The president’s assertion comes after a series of pardons that are atypical in timing and in recipient. They have overwhelmingly gone to conservative political celebrities: former Sheriff Joe Arpaio, convicted of contempt of court; former Dick Cheney aide Scooter Libby, convicted of perjury; and, most recently, pundit Dinesh D’Souza, convicted of campaign-finance fraud. (Trump also pardoned a sailor convicted of illegally taking photos on a submarine and the late boxer Jack Johnson, and has floated a pardon and commutation for Martha Stewart and former Illinois Governor Rod Blagojevich, respectively, both of whom are Democrats and were involved in The Apprentice.)
These moves have led critics to worry that Trump is either telegraphing to friends caught up in the Russia investigation that he will pardon them; laying the groundwork to normalize plainly political pardons, including perhaps his own; or both.
The thing about Trump’s pardons for Arpaio and D’Souza in particular—as well as any hypothetical pardon for himself—is that they are at once outrageous and at the same time likely legal. The presidential pardon power is extremely broad and is enumerated in the Constitution. No president has ever tried to pardon himself, so it’s an untested proposition whether courts would allow it, though some legal scholars believe it’s possible.
Yet a self-pardon would be, ironically, self-incriminating, indicating that the president at the very least believed he was likely to be charged with a crime, even if he didn’t believe he committed one. Moreover, it would make it much easier for a president to commit crimes with less fear of repercussions.

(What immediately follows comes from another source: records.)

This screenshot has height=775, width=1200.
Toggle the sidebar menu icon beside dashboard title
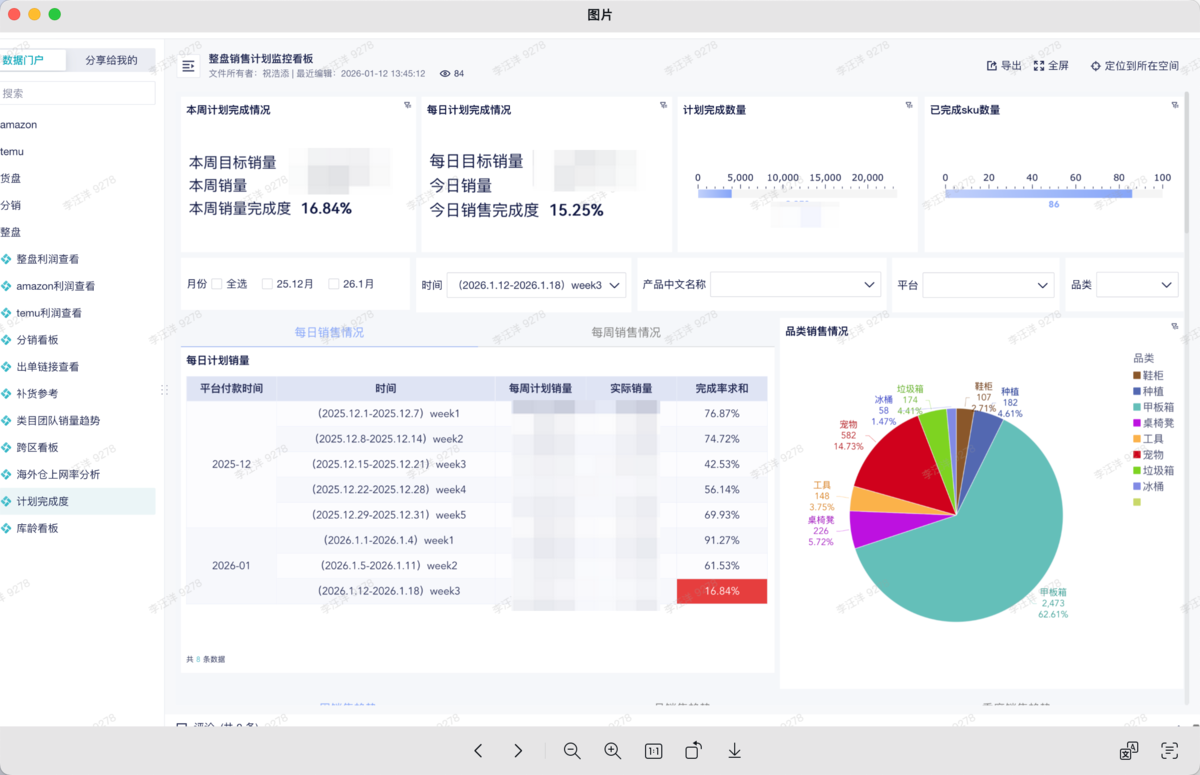coord(188,66)
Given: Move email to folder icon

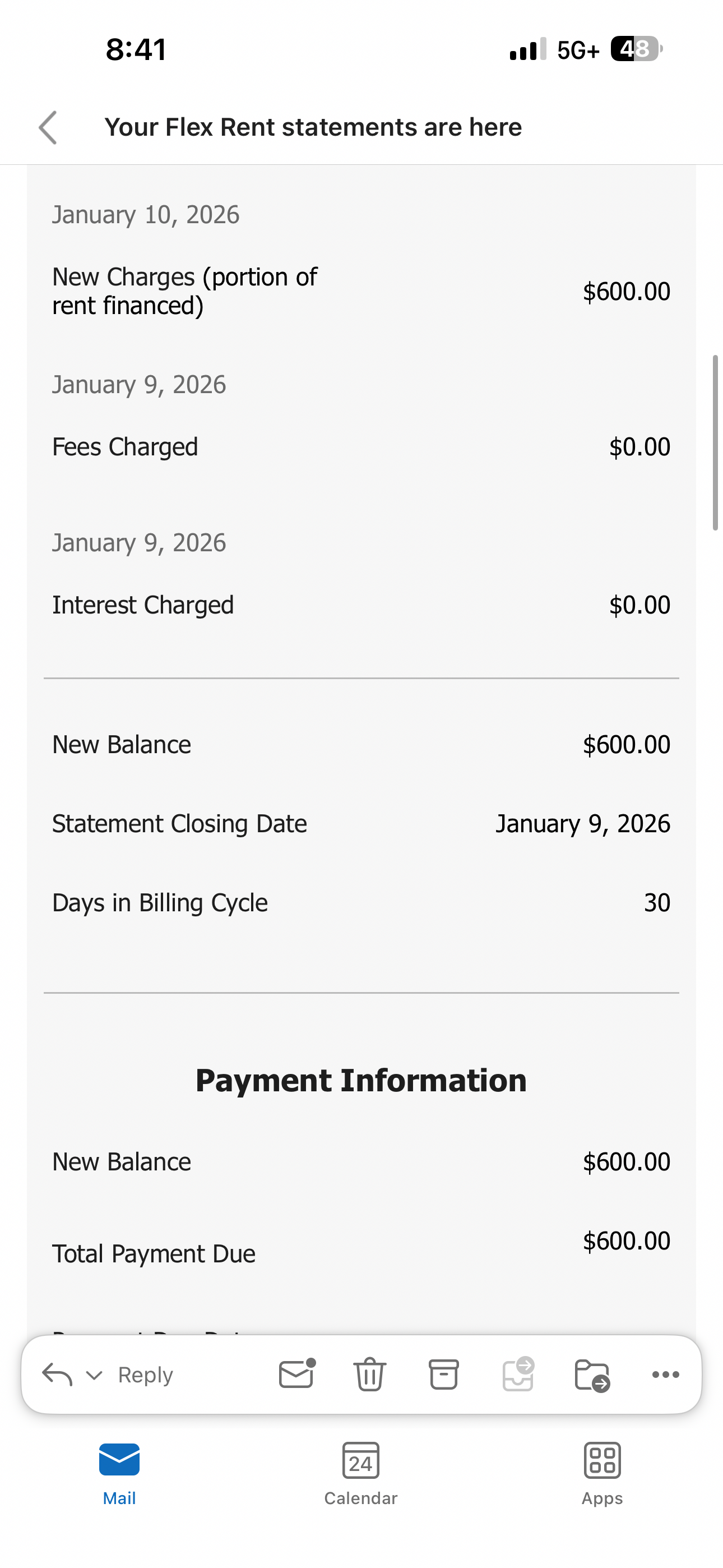Looking at the screenshot, I should pos(591,1375).
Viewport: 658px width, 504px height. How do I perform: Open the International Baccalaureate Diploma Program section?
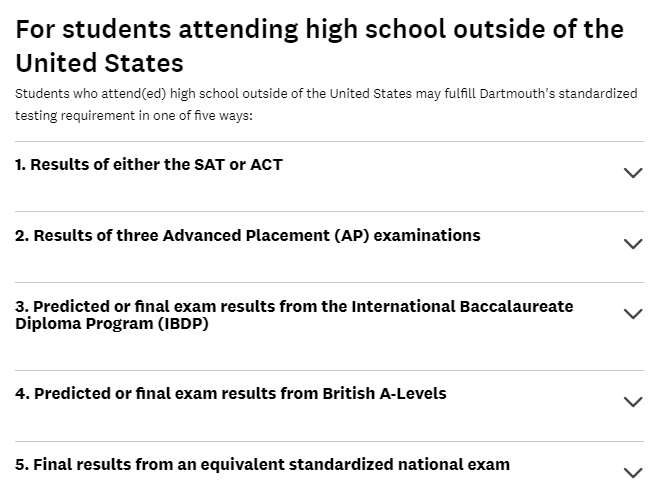pos(329,326)
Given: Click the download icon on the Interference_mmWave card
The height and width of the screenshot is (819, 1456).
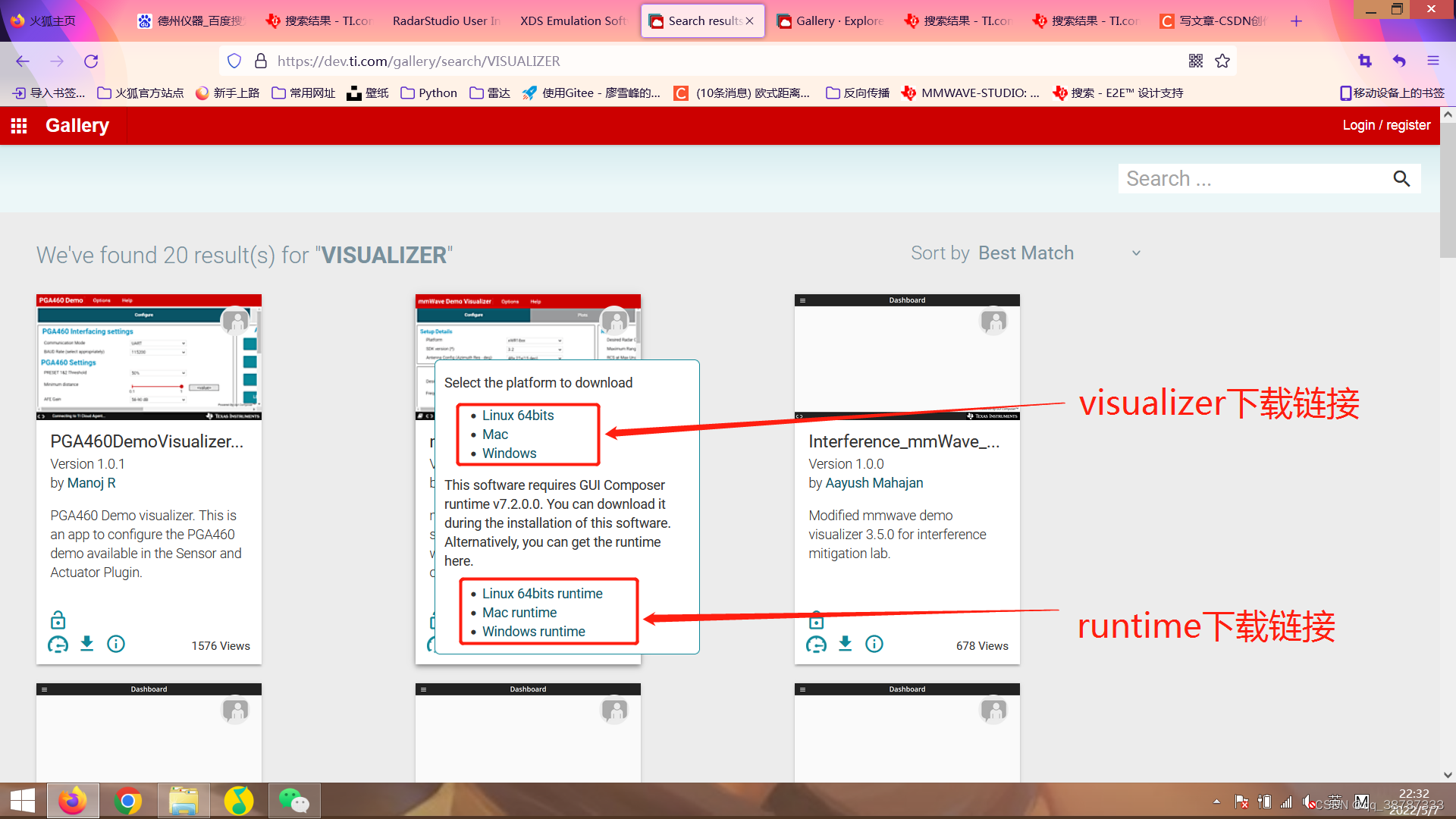Looking at the screenshot, I should tap(845, 644).
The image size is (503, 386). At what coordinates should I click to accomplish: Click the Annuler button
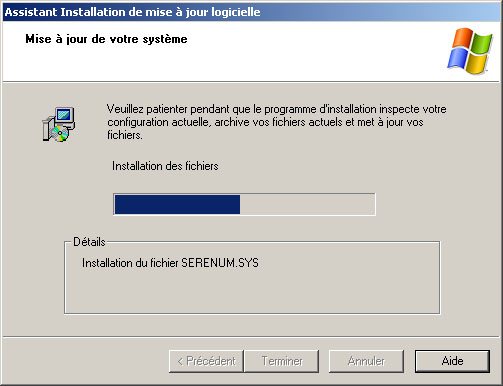[366, 361]
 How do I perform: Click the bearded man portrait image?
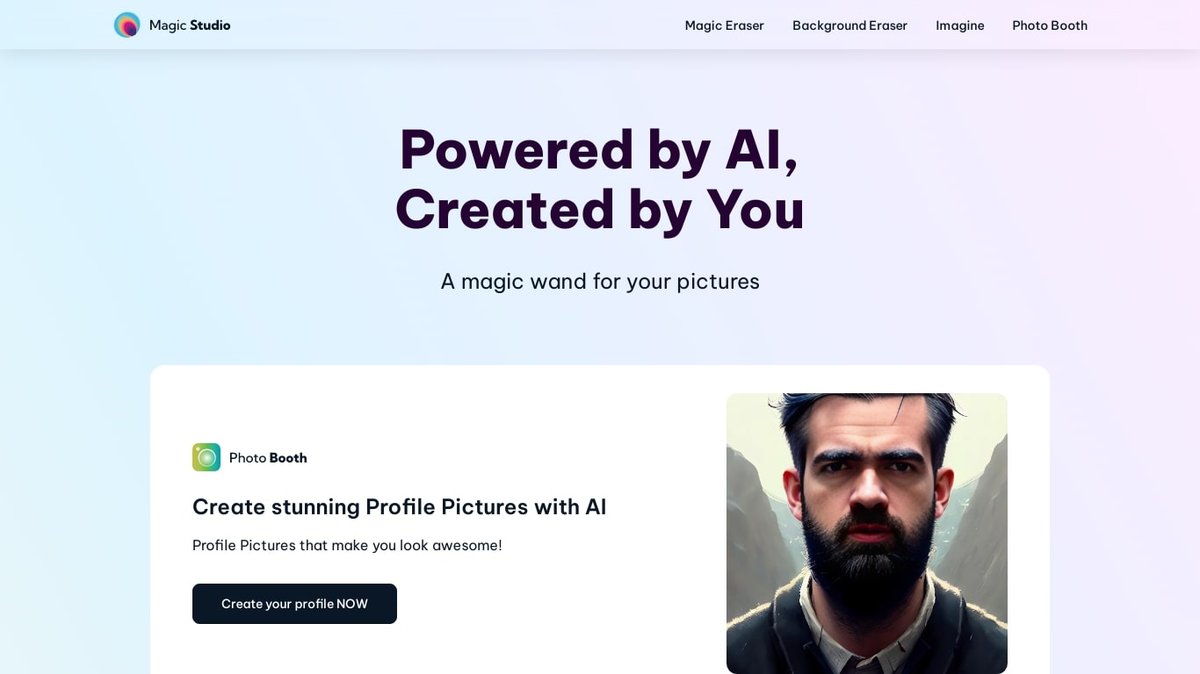866,533
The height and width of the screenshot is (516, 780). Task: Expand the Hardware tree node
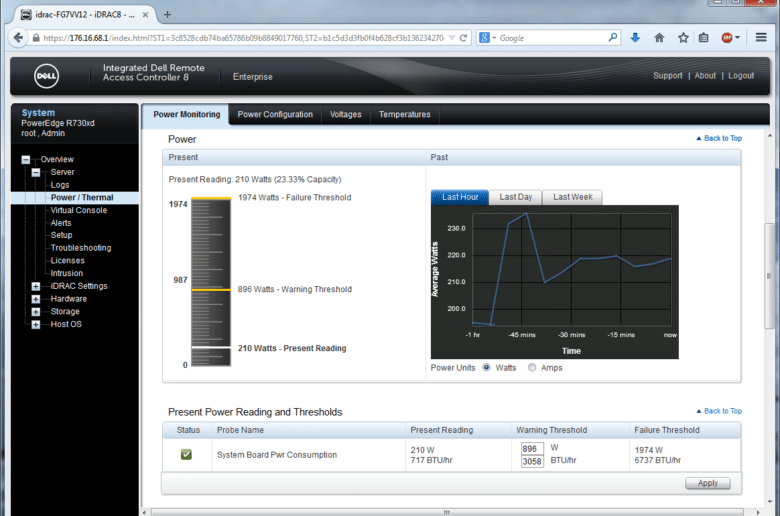click(36, 299)
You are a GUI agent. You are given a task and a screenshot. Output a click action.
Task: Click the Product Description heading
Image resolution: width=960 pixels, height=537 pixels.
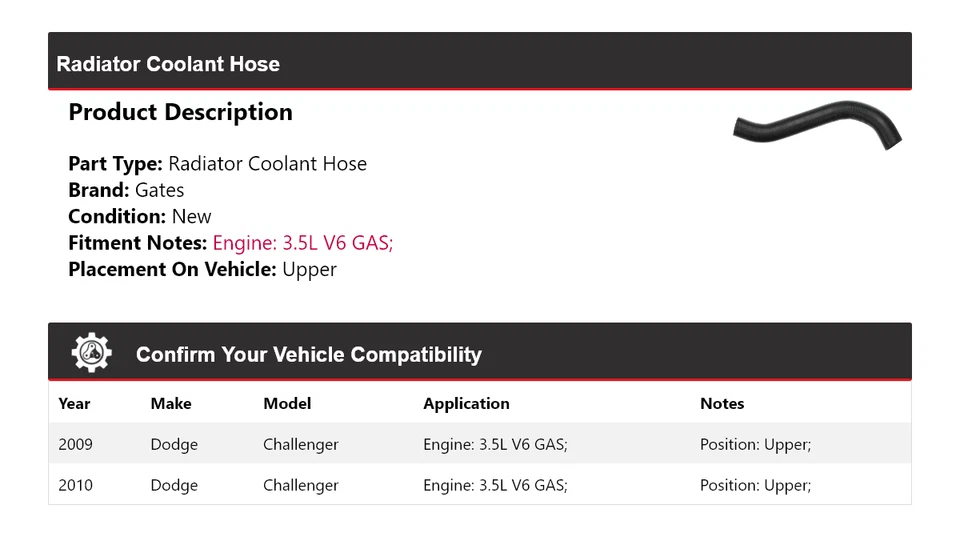tap(180, 112)
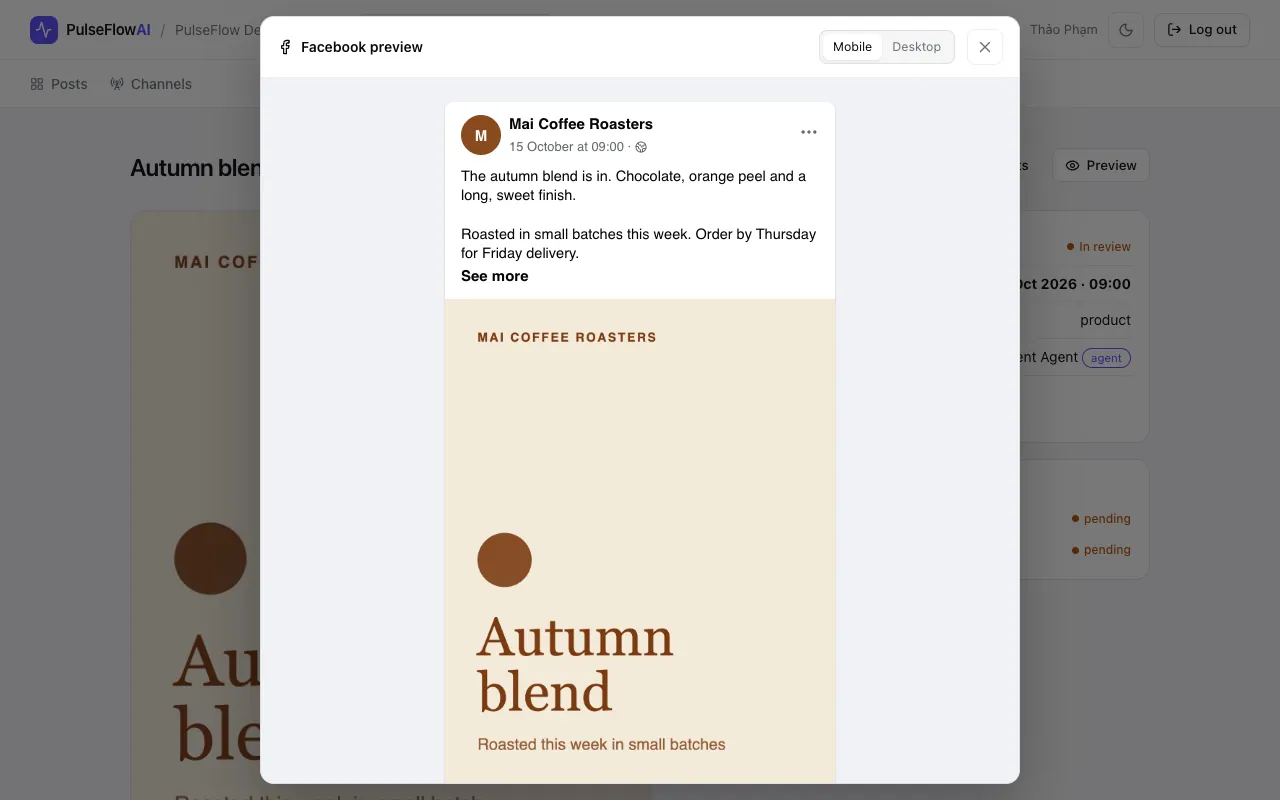Click the Mai Coffee Roasters page name
This screenshot has height=800, width=1280.
point(581,124)
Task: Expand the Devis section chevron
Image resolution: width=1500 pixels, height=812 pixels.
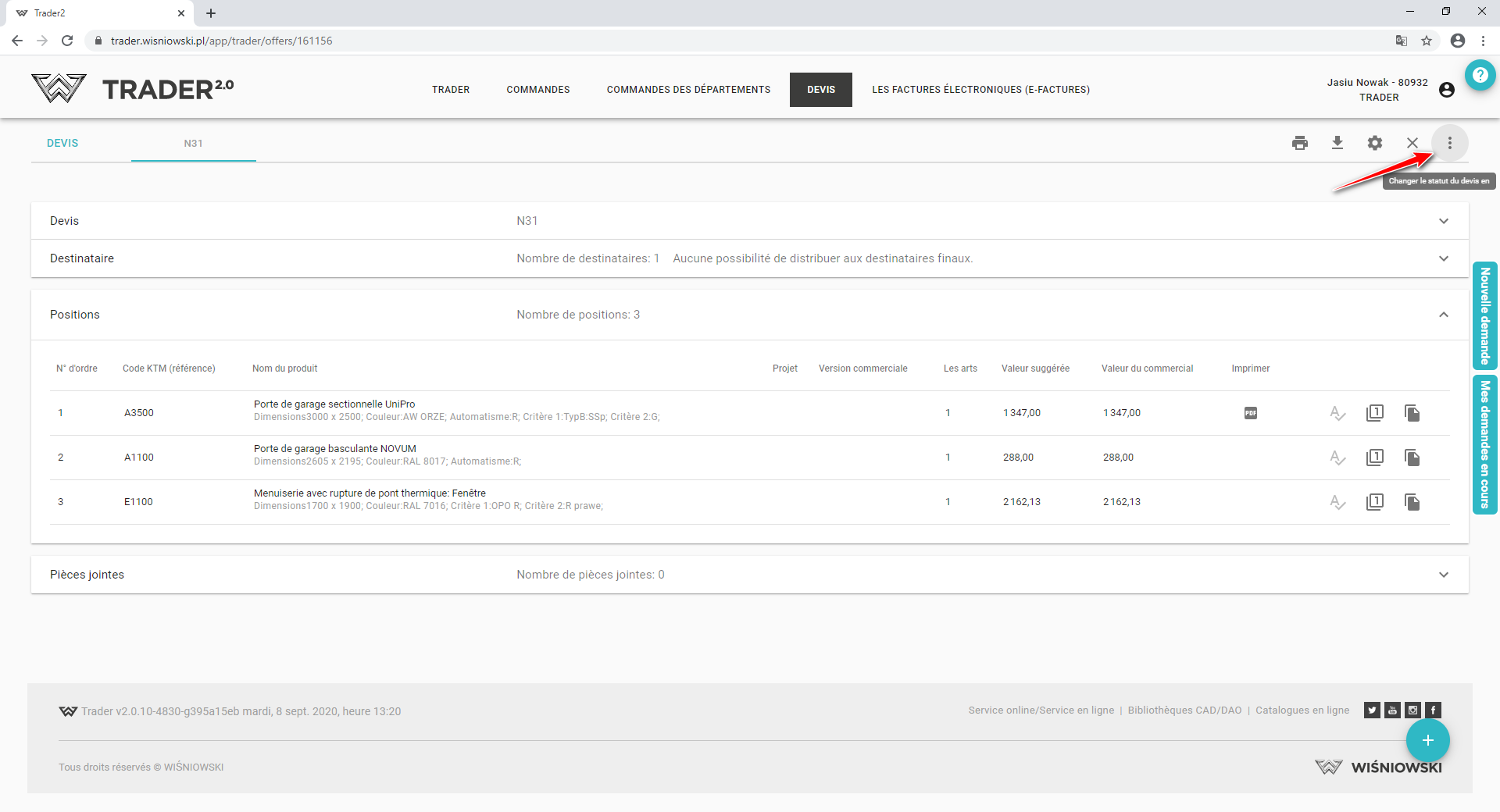Action: tap(1444, 221)
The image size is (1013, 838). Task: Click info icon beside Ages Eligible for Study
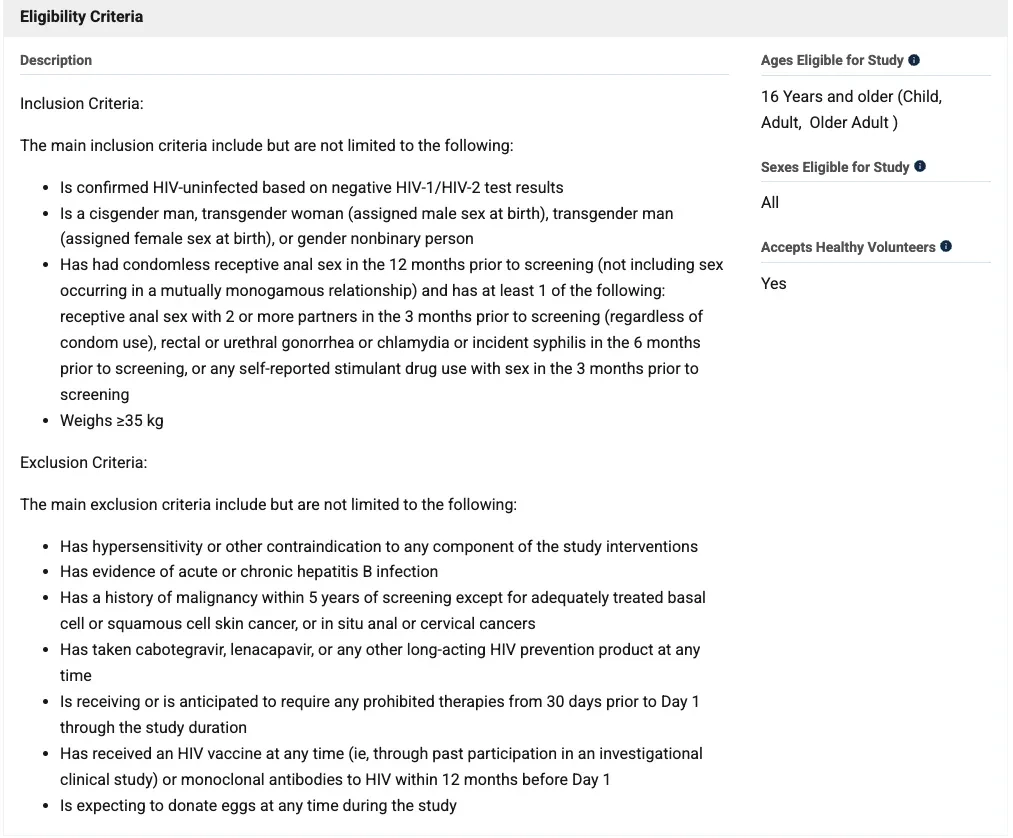(914, 60)
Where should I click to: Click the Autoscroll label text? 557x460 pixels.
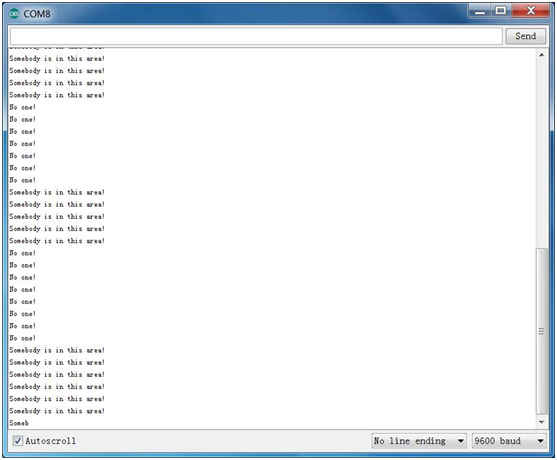click(50, 441)
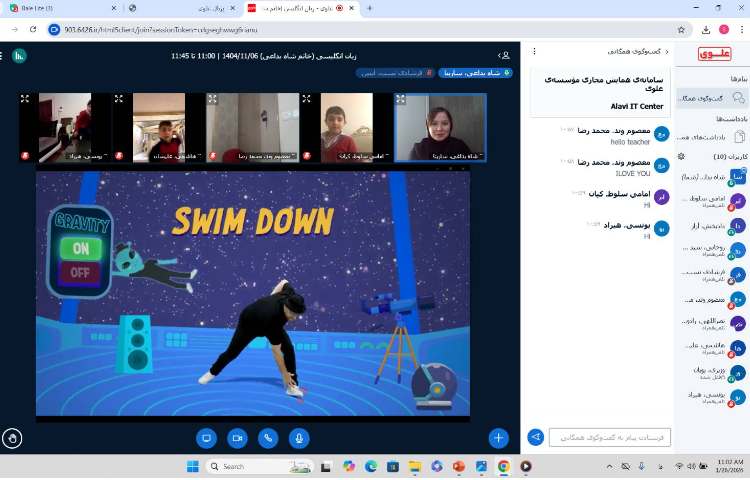Bookmark this page with the star icon
The image size is (750, 480).
click(x=681, y=30)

The only recourse would be removal by Congress.
For this reason, Trump lawyer Rudy Giuliani has argued that the president would not pardon himself. “The president of the United States pardoning himself would just be unthinkable,” he told NBC’s Chuck Todd on Sunday. “And it would lead to probably an immediate impeachment. You know you get your House, Senate would be under tremendous pressure.” Chris Christie, the former governor of New Jersey and a Trump confidant-turned-occasional critic, said the same.
Nonetheless, the way that Trump and his allies are speaking about a self-pardon, and linking it to impeachment, looks a lot like a trial balloon. Republicans, as well as many Democratic leaders, believe that talk of impeachment will only help Trump and the GOP, so Giuliani may have ulterior motives for injecting it into the conversation. Moreover, speaking publicly about the president pardoning himself helps make it a topic of conversation and therefore potentially more acceptable. Even if it seems unthinkable and impeachment-inducing now, the story of Trump’s political career is repeatedly making the unthinkable not only thinkable, but real.